HPC (compute) Node
The HPC node (also known as Compute Node) is a machine deployed for HPC jobs. They are ephemeral nodes unless provisioned behind an alwayson
queue.
Bootstrap Code:¶
user_data.sh¶
Important
User Data is limited to 16kb
size. It's not recommended to change the content of this file.

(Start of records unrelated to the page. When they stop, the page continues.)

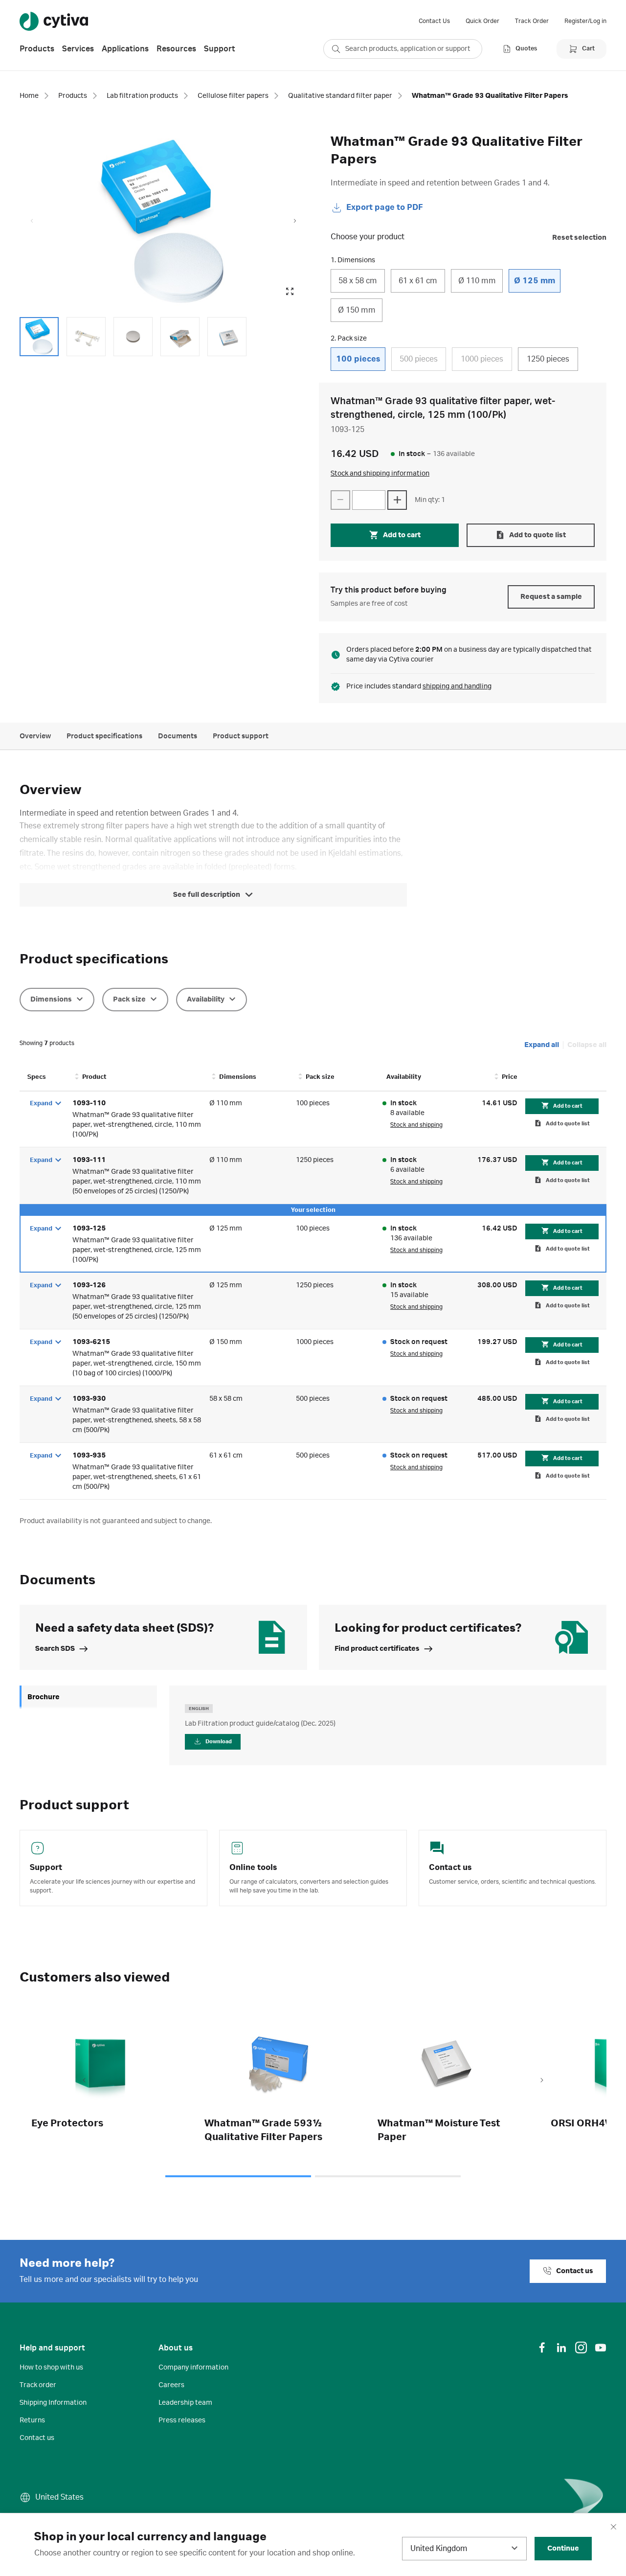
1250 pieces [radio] (548, 359)
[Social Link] (542, 2347)
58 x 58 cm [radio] (357, 280)
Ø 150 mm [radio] (357, 310)
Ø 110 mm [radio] (477, 280)
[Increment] (397, 500)
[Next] (542, 2081)
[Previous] (84, 2081)
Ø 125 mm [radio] (534, 280)
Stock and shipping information (380, 474)
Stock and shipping (416, 1124)
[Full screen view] (289, 291)
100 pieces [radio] (358, 359)
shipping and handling (457, 686)
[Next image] (295, 221)
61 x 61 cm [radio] (418, 280)
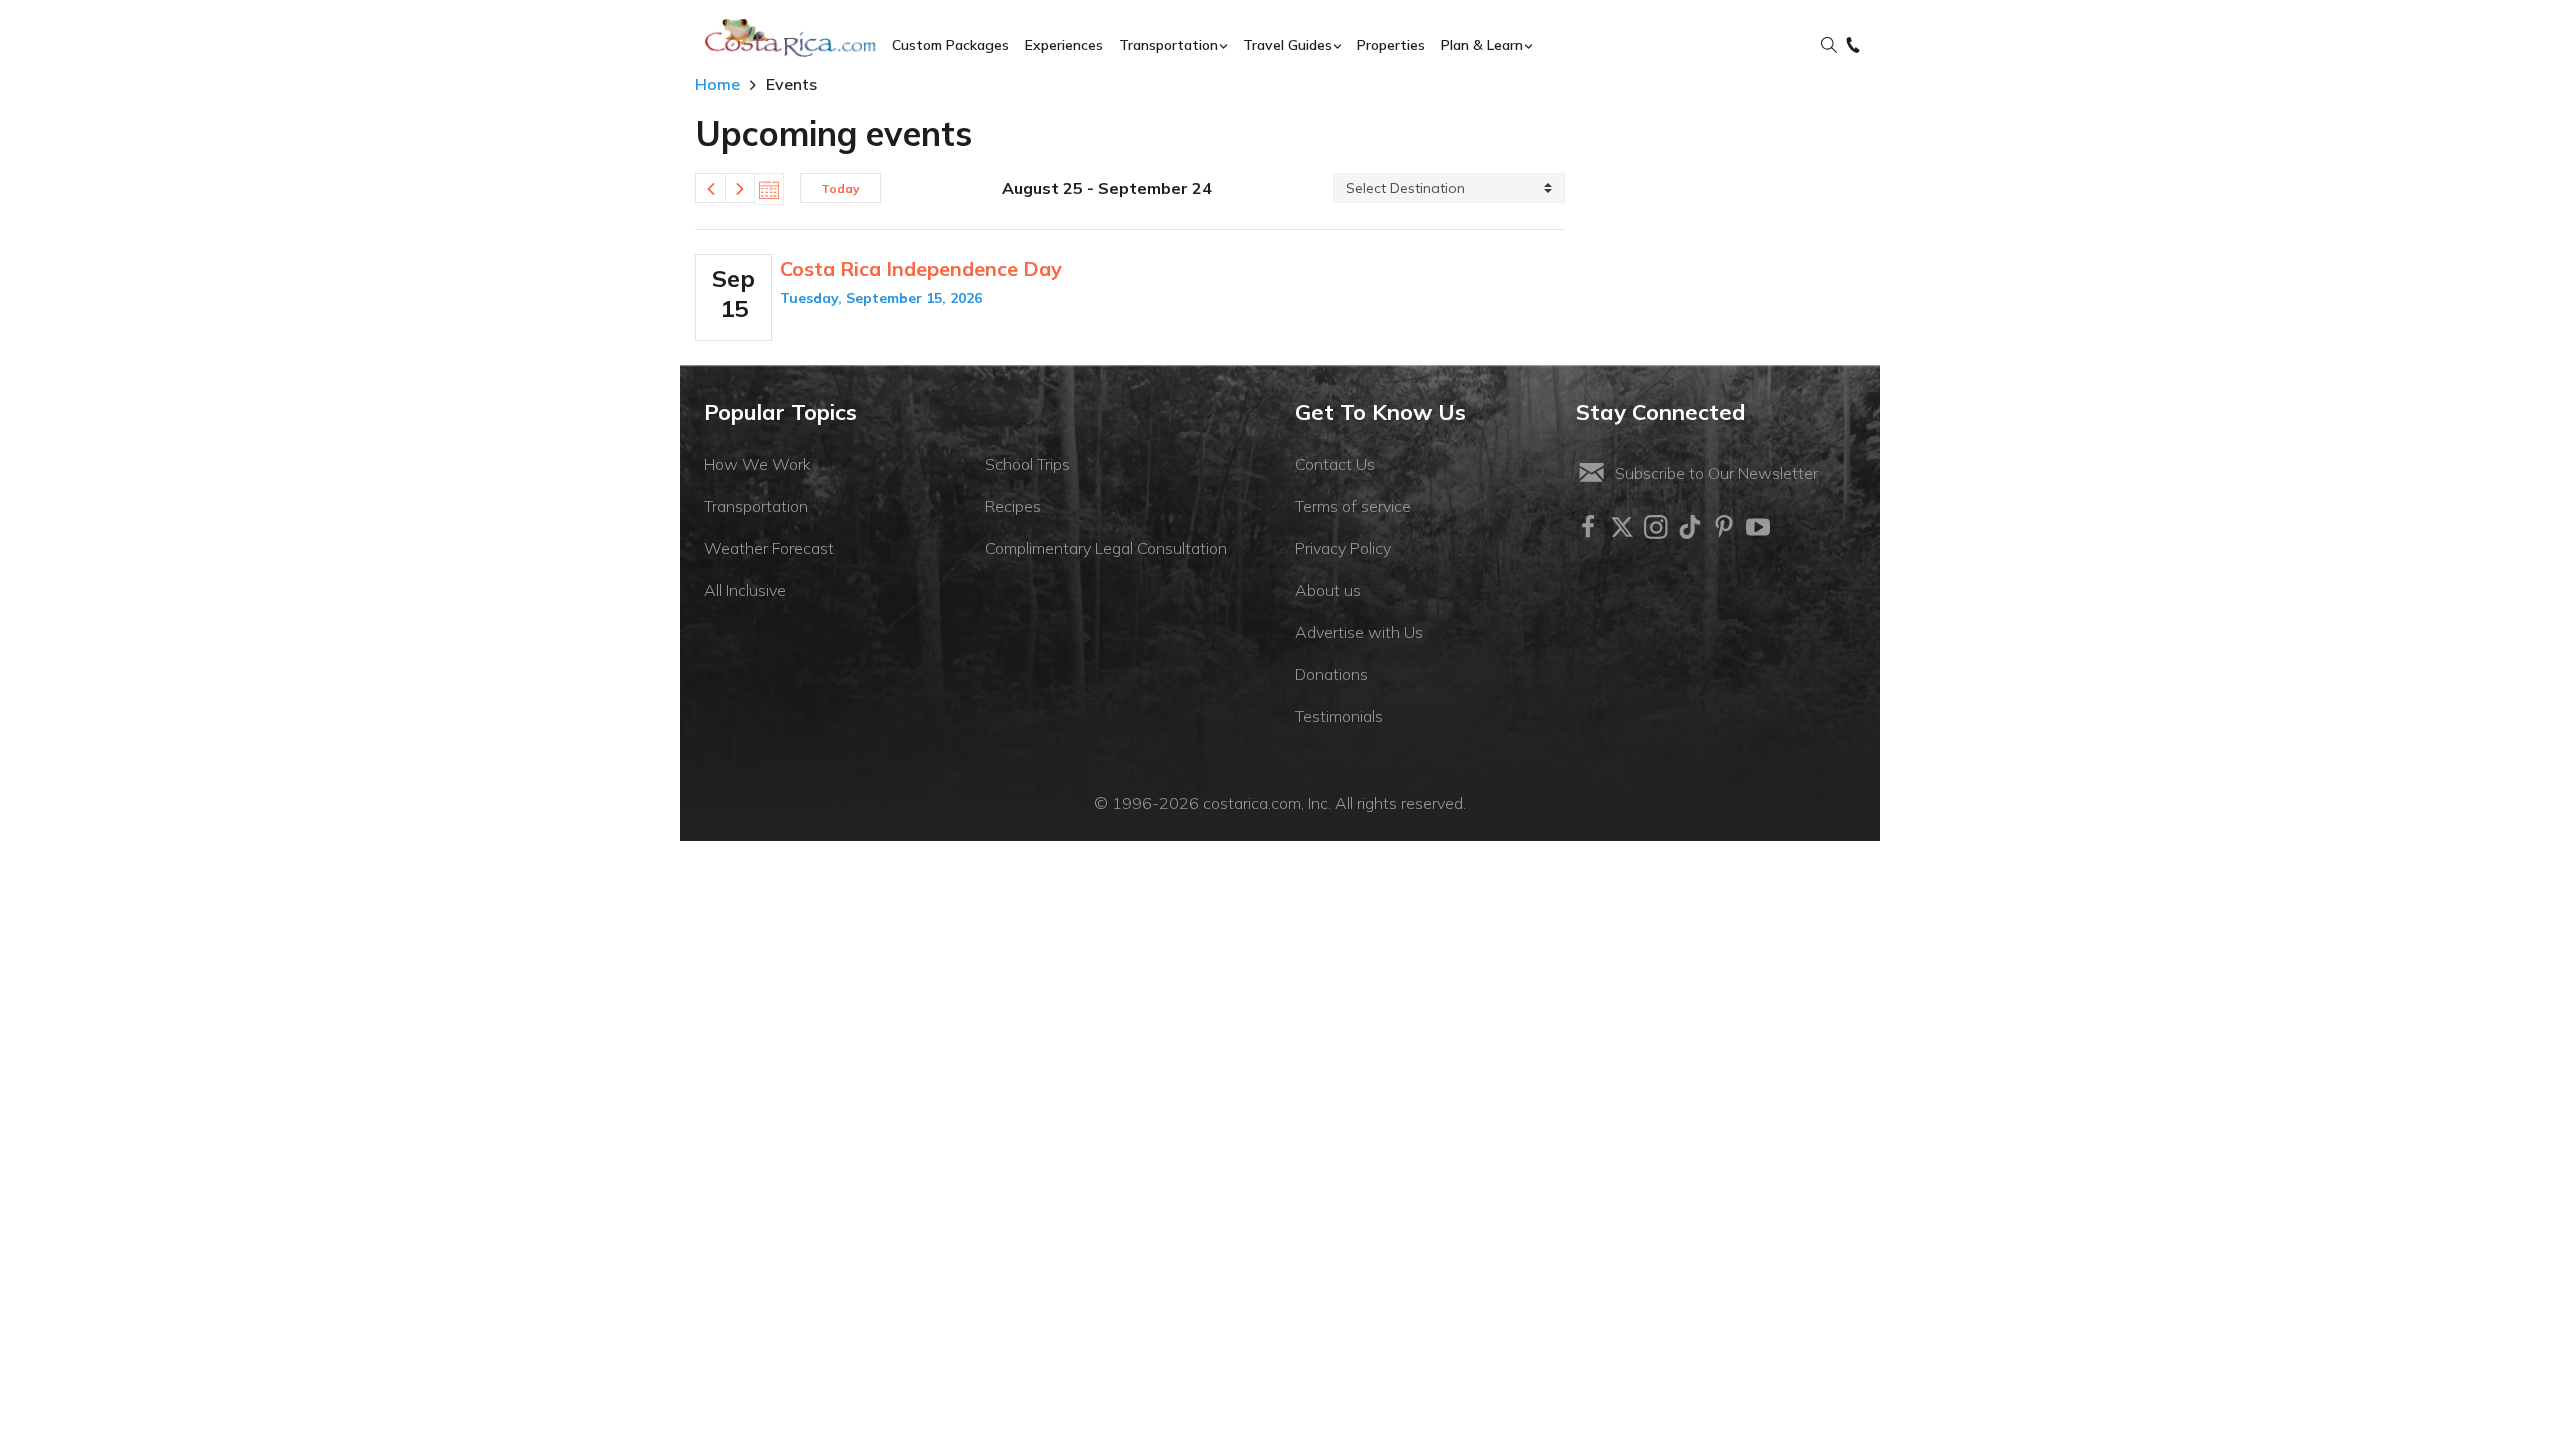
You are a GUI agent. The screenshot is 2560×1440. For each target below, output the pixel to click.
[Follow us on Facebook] (1588, 527)
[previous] (710, 188)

This is the default EC2 User Data generated at instance launch via /apps/soca/CLUSTER_ID/cluster_manager/orchestrator/cloudformation_builder.py
and is located inside the /apps/soca/CLUSTER_ID/cluster_node_bootstrap/compute_node/
folder.
This script only prepare the machine by installing/upgrading awscli
and performing some filesystem operations.
setup.sh¶
This file is responsible for the main setup phase of your node. Template is located on /apps/soca/CLUSTER_ID/cluster_node_boostrap/compute_node
.
This file can be updated post-SOCA deployment.
setup_post_reboot.sh¶
This file is responsible for the main setup phase and is executed after the first reboot triggered by setup.sh
. Template is located on /apps/soca/CLUSTER_ID/cluster_node_boostrap/compute_node
.
This file can be updated post-SOCA deployment.
setup_user_customization.sh¶
This file is the perfect place if you want to add your own set of configuration while not touching the existing node bootstrap sequence.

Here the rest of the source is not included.